SOURCE EXTRACT:
______

Less than two lifetimes ago the population of this jurisdiction was 6.5 million (1841). Ten years later one in seven of these people were dead, due to the famine, and the population had dropped to 5.1 million.
Last week Ireland was listed twelfth out of 175 countries in the UN’s Human Development Index (HDI). By any standards this has been a remarkable turnaround in our circumstances.
Incidentally, we are now the third richest country in the world in terms of GDP per person. Only Luxembourg and the US are ahead of us. (I know that our GDP is somewhat overstated due to the fact that some multi-nationals declare their profits here because of our low corporate tax rate).
Nevertheless, we should acknowledge our success – because we spend so much time whinging about our failures.
The good news is that if we can do it so can the world’s poorer countries.
How did we become so wealthy? There are two main reasons. We invested heavily in education and we opened up our economy to the international economy. On top of that we became the best in the world at attracting Foreign Direct Investment (FDI). I recently seen a table in a magazine where Ireland last year attracted nearly as much foreign investment as the UK, an economy 30 times larger than ours.
Believe it or not, our health situation is also very good. We managed to defeat TB, polio and other diseases by a huge public health programme.
One of the things that was a mixed blessing for us was our high levels of emigration. The export of surplus labour is good in the short-term as those left have more resources. It is disastrous in the medium to long-term because the people who left were often the most dynamic.
The population problem facing many third world countries is made up of these contradictions. Some people might think that in crude economic terms the AIDS crisis in Africa should be good for the continent as it cuts down on the population. The opposite is the case.
The AIDS pandemic is destroying the economic potential in Africa. The working population is being decimated, the dependency ratio is rising rapidly and, instead of spending on education, public budgets are being spent on AIDS treatment.
EU aid to Ireland is not the reason that the economy succeeded but it was very important in keeping down our debt while we invested in infrastructure. We need to extend the same support to others.
In this sense our target of reaching 0.7% of GDP in aid is as much an investment as a hand out. Prosperity and stability are close bedfellows. We have an interest in ensuring that third world development is as rapid and rewarding as ours has been.
But we should wear our success with pride. We were once famous for sleeping with our pigs. It’s said that the Irish made slavery uneconomic in America.
Our story is the antidote to racist logic and despair. All peoples have the same potential.

______

RAW DATA:
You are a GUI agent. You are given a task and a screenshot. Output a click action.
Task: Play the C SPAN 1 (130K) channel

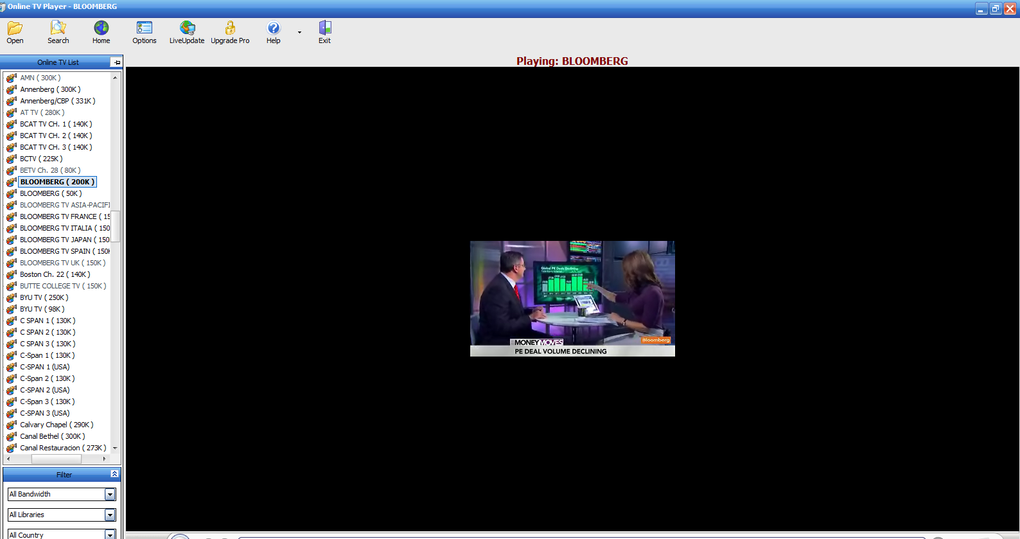pos(47,321)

______

Write out the passage on Ireland's turnaround word for word, starting at "Less than two" and ending at "in our circumstances.". The material comes from a separate source unrelated to the text.

Less than two lifetimes ago the population of this jurisdiction was 6.5 million (1841). Ten years later one in seven of these people were dead, due to the famine, and the population had dropped to 5.1 million.
Last week Ireland was listed twelfth out of 175 countries in the UN’s Human Development Index (HDI). By any standards this has been a remarkable turnaround in our circumstances.